Brent Choppy Around $115 as Project Freedom Meets Iranian Threats

Brent Choppy Around $115 as Project Freedom Meets Iranian Threats

Market Tea Team

Posted May 4, 2026

Wall Street walked into Monday morning expecting a quiet kickoff to the week. Apple’s blockbuster earnings on Friday had the Nasdaq closing at a record, the S&P 500 had just notched its best week in a month, and the Iran ceasefire was supposedly holding.

The Strait of Hormuz had other plans.

Brent crude is at $115.01 a barrel as of Monday morning — up 6.3% from Friday’s close of $108.17 — on a tape that’s gone from quiet to chaotic in 36 hours. The actual catalyst isn’t more closure. It’s the opposite: Trump announced Project Freedom Sunday night, CENTCOM activated it Monday morning, and now the market is trying to price two opposite tails at the same time.

What Project Freedom actually is

It’s not an escort mission — CNN got that wrong on the first pass. The Pentagon clarified Monday that U.S. warships will not physically escort commercial vessels through the strait. Instead, CENTCOM is running a coordination cell with insurance companies and shipping organizations: identifying mines, passing along threat intelligence, helping merchant captains route around hazards. The military deployment is real — 15,000 service members, guided-missile destroyers, more than 100 land- and sea-based aircraft — but it’s a presence and intelligence operation, not a convoy.

Two U.S.-flagged vessels have already transited the strait under the program. That’s the bull case for oil unwinding.

Why oil isn’t unwinding

Iran’s response was immediate and unambiguous. Ali Abdollahi, a senior Iranian military official, declared that any “foreign armed forces, especially the aggressive U.S. Army, will be attacked if they intend to approach and enter the Strait of Hormuz.” Then mid-morning, Iranian state media reported that an IRGC missile strike had hit a U.S. frigate after the vessel ignored Iranian warnings. CENTCOM denied the report within an hour. Brent moved $6 in both directions while traders tried to figure out what was true.

That’s the bear case for oil unwinding — and the reason today’s $115.01 print sits well below the wartime intraday high of $126.41 set on April 30. Today is not a new 2026 high. Today is a market that doesn’t know whether Project Freedom is a relief catalyst or the lit fuse on the next phase of the war.

The math on Hormuz

Roughly 17 million barrels per day of crude and condensate normally pass through the strait, plus about a third of the world’s seaborne LNG. There is no real bypass — the Saudi East-West pipeline can move some Saudi crude, but it can’t replace Iraqi, Kuwaiti, UAE, or Iranian flows, and it can’t move Qatari LNG at all. Roughly 2,000 ships have been stranded in the Gulf since the strait was effectively closed.

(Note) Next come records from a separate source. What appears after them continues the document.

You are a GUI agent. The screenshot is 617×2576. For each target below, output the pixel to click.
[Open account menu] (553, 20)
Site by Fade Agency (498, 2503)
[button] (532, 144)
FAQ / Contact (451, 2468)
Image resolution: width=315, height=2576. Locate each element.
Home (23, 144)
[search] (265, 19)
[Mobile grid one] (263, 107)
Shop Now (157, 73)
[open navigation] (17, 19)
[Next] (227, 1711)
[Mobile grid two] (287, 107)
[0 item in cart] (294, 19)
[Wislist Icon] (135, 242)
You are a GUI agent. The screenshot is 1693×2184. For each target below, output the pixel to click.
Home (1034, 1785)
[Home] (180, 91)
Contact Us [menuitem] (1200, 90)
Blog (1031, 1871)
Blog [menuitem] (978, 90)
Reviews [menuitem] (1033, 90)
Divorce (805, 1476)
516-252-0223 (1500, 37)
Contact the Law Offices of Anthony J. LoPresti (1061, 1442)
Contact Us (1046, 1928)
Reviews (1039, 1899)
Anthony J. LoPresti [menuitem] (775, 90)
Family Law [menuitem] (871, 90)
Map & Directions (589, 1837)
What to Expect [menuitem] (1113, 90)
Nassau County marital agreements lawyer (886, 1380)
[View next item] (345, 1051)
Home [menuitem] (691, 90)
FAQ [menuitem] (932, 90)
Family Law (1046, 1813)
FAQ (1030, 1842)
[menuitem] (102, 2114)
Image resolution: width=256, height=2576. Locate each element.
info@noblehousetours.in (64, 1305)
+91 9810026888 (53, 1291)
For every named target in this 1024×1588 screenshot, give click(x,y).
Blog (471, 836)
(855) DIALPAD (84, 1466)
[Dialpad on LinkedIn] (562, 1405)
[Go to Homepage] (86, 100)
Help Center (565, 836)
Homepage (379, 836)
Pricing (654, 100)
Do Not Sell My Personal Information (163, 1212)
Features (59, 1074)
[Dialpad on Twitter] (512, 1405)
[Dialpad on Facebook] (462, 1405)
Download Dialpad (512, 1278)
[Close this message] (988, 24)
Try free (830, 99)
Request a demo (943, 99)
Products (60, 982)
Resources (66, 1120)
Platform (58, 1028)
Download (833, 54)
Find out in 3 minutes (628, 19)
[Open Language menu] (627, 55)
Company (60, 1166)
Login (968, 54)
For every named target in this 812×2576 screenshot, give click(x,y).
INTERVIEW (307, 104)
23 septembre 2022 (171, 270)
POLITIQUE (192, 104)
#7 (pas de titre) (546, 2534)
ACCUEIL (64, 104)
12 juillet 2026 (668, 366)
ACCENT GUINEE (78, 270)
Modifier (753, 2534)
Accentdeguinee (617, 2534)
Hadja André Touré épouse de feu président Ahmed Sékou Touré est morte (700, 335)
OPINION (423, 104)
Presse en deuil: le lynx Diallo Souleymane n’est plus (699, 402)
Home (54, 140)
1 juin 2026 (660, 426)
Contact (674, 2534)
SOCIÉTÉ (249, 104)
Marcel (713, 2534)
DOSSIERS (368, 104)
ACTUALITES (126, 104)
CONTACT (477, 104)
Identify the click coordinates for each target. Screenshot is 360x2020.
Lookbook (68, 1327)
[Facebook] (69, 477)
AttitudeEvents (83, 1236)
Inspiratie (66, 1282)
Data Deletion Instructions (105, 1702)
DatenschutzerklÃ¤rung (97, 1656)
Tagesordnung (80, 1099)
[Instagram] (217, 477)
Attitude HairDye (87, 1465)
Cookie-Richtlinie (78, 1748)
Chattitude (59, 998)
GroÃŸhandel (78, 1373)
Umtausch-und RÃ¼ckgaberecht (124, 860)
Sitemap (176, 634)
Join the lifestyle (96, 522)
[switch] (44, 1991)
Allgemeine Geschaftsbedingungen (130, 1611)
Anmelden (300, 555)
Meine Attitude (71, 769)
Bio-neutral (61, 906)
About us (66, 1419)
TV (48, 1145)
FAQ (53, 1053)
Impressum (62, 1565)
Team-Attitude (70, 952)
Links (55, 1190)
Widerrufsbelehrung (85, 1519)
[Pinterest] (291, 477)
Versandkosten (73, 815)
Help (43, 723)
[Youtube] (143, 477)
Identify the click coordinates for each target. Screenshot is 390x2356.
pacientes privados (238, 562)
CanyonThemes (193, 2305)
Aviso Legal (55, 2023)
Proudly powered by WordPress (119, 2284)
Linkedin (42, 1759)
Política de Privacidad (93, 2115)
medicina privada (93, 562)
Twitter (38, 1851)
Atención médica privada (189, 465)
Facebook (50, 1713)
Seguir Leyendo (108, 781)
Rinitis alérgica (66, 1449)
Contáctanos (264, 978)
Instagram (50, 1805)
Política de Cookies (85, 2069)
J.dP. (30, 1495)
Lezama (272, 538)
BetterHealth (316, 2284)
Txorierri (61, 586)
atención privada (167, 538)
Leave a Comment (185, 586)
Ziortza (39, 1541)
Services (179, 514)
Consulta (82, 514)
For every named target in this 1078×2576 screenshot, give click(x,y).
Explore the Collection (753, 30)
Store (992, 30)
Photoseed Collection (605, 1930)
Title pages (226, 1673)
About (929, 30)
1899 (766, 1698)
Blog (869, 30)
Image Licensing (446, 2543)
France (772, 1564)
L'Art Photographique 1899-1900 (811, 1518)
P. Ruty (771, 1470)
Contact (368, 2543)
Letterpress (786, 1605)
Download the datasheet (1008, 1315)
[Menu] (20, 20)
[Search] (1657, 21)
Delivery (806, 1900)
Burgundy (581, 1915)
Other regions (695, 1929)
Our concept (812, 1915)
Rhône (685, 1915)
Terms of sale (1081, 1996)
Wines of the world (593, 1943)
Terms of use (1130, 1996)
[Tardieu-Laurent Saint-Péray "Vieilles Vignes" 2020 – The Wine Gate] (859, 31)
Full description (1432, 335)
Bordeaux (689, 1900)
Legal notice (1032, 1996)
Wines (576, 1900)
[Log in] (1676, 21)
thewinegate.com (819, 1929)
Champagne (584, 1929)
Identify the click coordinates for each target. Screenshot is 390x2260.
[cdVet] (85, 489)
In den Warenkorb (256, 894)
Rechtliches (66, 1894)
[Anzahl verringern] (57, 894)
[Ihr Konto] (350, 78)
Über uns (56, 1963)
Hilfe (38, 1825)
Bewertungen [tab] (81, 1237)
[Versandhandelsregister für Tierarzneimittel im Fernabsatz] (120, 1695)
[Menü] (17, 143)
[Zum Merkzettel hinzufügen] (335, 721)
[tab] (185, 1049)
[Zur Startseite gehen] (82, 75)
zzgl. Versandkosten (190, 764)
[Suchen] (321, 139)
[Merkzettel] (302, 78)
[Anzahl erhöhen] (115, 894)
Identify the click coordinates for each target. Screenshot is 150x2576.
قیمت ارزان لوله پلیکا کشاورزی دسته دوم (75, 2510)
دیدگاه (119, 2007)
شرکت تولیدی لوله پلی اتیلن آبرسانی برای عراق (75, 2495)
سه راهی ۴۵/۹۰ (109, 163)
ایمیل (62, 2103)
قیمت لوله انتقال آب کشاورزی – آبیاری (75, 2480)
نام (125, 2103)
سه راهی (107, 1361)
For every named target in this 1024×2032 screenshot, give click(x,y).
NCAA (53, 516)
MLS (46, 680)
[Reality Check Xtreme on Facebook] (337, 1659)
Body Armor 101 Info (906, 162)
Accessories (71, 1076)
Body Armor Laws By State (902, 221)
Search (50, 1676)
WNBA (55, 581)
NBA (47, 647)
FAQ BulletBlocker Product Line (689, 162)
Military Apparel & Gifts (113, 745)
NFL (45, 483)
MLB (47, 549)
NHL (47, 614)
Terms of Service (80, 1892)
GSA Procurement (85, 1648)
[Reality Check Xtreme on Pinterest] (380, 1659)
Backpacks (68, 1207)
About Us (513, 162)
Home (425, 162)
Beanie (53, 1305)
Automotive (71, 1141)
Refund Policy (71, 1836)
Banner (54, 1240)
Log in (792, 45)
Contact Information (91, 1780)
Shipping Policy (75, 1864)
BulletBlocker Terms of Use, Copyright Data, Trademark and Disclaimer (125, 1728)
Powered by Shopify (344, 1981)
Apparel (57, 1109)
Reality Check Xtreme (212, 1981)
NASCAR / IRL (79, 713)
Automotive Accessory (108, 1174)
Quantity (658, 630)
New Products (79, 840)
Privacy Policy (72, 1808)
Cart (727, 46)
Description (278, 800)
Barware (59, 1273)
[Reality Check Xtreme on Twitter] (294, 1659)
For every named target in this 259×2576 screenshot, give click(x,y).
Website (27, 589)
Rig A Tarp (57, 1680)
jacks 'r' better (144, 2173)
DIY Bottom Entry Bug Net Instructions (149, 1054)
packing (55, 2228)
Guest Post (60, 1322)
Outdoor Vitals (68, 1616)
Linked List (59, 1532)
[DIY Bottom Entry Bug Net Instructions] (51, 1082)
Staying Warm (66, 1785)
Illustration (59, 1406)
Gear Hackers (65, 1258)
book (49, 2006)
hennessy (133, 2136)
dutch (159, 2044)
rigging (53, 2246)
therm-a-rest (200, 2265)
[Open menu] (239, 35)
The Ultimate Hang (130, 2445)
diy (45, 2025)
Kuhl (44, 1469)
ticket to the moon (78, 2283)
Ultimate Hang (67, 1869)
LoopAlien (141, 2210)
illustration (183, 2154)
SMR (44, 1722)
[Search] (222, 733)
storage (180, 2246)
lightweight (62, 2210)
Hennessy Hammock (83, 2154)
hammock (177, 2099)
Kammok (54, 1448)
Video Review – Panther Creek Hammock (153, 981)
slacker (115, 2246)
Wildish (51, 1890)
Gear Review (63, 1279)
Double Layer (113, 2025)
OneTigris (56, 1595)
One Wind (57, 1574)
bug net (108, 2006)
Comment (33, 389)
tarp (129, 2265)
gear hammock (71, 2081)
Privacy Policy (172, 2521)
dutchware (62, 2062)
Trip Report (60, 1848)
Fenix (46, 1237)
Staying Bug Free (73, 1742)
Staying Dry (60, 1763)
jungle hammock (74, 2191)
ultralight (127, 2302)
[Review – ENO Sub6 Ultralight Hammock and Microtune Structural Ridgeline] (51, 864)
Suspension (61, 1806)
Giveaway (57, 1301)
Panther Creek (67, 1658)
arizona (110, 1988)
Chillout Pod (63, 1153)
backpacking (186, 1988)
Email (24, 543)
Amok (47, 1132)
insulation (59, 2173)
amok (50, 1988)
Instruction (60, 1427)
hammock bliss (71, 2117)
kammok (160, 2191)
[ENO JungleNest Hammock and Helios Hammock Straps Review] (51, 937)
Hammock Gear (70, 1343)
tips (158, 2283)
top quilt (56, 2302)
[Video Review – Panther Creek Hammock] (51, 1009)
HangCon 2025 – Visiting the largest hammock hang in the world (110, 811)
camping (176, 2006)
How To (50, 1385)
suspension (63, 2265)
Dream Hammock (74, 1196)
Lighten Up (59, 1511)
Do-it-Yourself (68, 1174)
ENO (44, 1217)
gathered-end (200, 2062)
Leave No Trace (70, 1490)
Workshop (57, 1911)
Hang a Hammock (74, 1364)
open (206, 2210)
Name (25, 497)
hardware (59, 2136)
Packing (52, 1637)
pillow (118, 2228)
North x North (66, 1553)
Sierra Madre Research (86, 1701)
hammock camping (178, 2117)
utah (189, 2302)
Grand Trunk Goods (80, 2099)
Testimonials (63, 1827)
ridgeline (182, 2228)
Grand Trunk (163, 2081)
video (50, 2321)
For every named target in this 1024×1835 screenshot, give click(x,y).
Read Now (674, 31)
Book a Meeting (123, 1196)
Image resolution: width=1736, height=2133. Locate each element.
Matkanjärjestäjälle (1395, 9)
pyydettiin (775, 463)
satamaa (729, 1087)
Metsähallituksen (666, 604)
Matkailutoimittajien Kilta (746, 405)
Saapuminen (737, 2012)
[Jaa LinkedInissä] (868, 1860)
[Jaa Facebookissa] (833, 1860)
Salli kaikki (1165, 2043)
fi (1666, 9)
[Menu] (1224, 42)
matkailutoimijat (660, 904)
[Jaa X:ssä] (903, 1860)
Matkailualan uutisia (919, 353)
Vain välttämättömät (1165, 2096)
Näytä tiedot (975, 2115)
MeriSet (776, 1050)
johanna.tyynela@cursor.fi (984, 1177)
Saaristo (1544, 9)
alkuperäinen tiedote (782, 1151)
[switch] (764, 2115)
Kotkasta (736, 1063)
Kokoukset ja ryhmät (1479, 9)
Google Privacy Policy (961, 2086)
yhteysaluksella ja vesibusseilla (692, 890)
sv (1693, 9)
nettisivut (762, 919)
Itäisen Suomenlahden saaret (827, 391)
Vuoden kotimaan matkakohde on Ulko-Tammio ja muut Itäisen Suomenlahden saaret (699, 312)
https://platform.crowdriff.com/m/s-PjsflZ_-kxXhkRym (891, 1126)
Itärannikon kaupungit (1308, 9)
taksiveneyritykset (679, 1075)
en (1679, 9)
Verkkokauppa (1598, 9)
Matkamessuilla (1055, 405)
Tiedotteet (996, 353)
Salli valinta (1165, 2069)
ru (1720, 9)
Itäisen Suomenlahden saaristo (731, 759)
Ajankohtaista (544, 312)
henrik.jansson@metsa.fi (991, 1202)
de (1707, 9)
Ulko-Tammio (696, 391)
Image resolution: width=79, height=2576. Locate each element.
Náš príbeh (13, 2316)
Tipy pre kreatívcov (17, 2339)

If Project Freedom routes meaningful volume through the strait without incident over the next week, that’s a direct $10-15 demand for Brent on the way back down. If a Iranian strike on a U.S. asset is confirmed — or, worse, a U.S. retaliation hits Iranian infrastructure — we punch through the $126 wartime peak fast.

The Play

This is no longer a directional trade. It’s a volatility trade.

The cleanest expression: a long straddle on USO (the U.S. Oil Fund ETF) at the at-the-money strike for the May 16 expiry. Implied vol on the May chain is bid above 60, but the realized volatility over the next two weeks is going to be enormous if either tail materializes. Defined risk, two-sided payoff.

If you want to stay in equities: own a small allocation in $XLE (energy) and $ITA (defense) as the escalation hedge, and hold dry powder. Don’t chase the open. Today’s tape is too headline-driven to chase.

The level to watch is Brent $126.41 — the April 30 wartime peak. Above it = escalation is winning. Below $108 = Project Freedom is working. Anywhere in between is where we are right now: the most expensive piece of news flow Wall Street has had in months.